«El problema de la Isla de Buda es que aquí no hay votos, hay patos», suelta Guillermo Borés mientras una majestuosa garceta grande extiende sus inmaculadas alas blancas sobre su cabeza. Sí, los patos se cuentan a centenares, a miles -hay 14 variedades- en este espacio privilegiado del delta del Ebro. Y a su lado, pasean su elegante porte los bellísimos flamencos. También hay caballos de la Camarga que, con sus poderosas patas, ejercen de cortacéspedes. E intrusos como el cangrejo azul y el caracol manzana, una pesadilla para los arrozales.

Cuenta Borés que este patrimonio medioambiental «a la altura de la Sagrada Família» hay que agradecérselo a su abuelo. «Era un gran enamorado de la naturaleza y conservó los humedales en vez de transformarlos en arrozales, como sucedió en la mayor parte del delta». De hecho, fue su afición al tiro al pato la que salvó las lagunas y a sus preciados inquilinos. Joan y Pere Borés, que adquirieron la isla en 1924, continuaron la actividad cinegética lúdica y la pesca en los Calaixos, mientras los propietarios de fincas vecinas se pasaban al cultivo del arroz, más productivo, haciendo desaparecer sus zonas lacustres.

«Mi familia ha hecho una gestión modélica de los recursos naturales de esta isla, respetando los ecosistemas en lugar de realizar una explotación agrícola intensiva», explica el nieto, que prosigue en solitario la quijotesca batalla para la supervivencia de este paraje de rica biodiversidad. Ya no puede pescar en las lagunas -en manos del Estado «tras ser ilegalmente expropiadas en 1990 a sus propietarios, a los que no se otorgaron los usos, como establece la Ley de Costas como pago compensatorio»-. Solo puede hacerlo en un canal, donde la actividad se reduce hasta el 20%.
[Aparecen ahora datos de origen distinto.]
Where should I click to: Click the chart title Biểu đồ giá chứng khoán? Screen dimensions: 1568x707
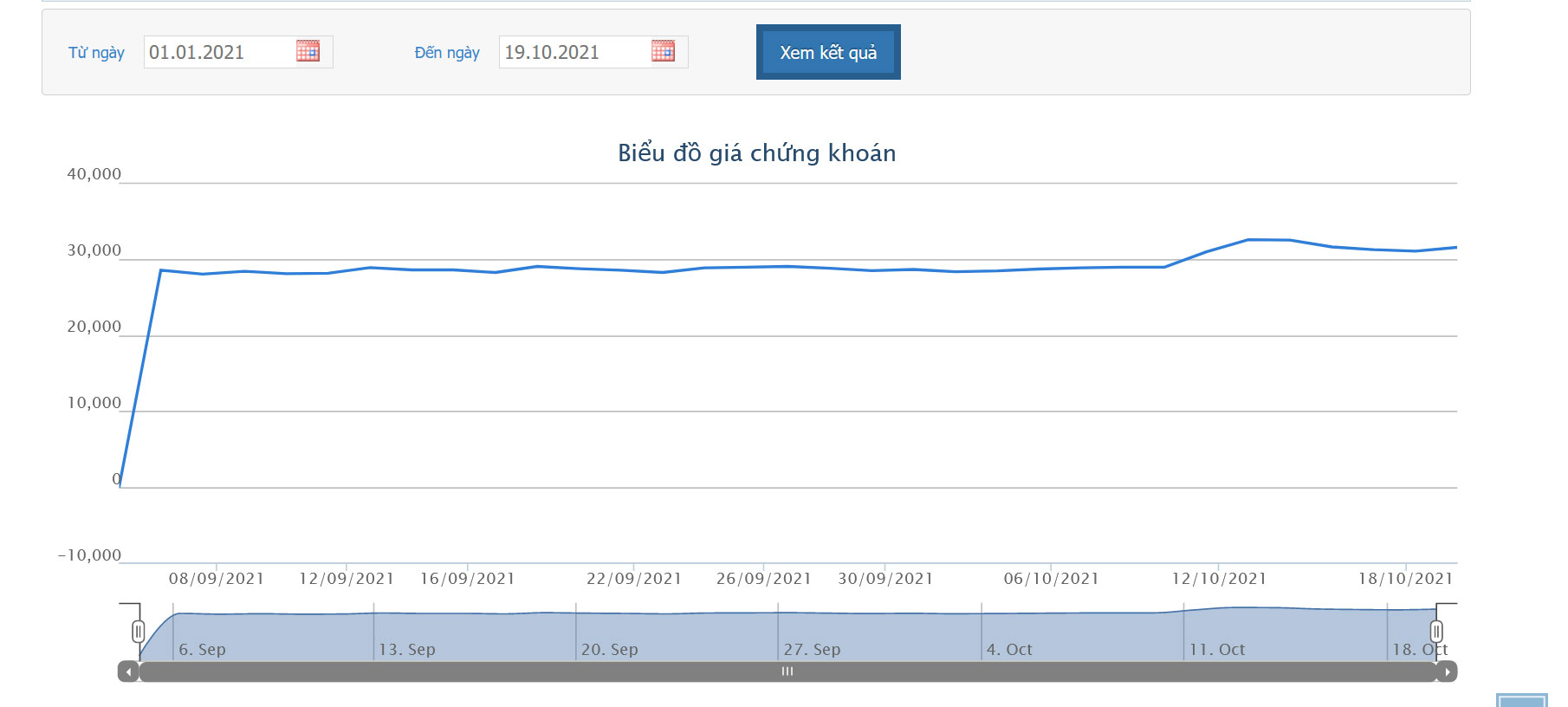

El acceso a este triángulo invertido -con dos de sus lados abrazados por el río y el tercero, por el mar-, sito en Sant Jaume d’Enveja, un nombre revelador, está restringido. Sí se puede visitar haciendo turismo rural (o científico) en la finca de la familia Borés, una masía que hacia mediados del siglo XX, cuando se instaló medio centenar de familias para cultivar el arroz, contaba con iglesia-escuela y cantina. «Se celebraban muchas fiestas, había mucha música y diversión», cuenta con añoranza Borés. Hasta que apareció la maquinaria agrícola y desaparecieron los colonos.
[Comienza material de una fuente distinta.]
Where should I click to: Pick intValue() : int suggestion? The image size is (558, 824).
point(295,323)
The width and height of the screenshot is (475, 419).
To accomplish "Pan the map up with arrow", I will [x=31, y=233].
Hay que aclarar que el nombre de Buda no tiene nada que ver con la doctrina de la iluminación, aunque su paisaje zen es de lo más indicado para meditar y alcanzar el nirvana. Se dice que deriva de una planta típica de las lagunas, boga, en extinción, y Borés añade otra posibilidad: viene de la pudor (putrefacción) que se asociaba a las zonas lacustres.

Borés se confiesa: está cansado de luchar contra unos gigantes que le ignoran a él y a todas las criaturas de este cacho del delta. «No les preocupa. Es muy duro que los del parque natural no quieran debatir los problemas». Nadie se moja. Y ahí están los patos, y el resto de huéspedes de las lagunas de agua dulce, con la sal al cuello.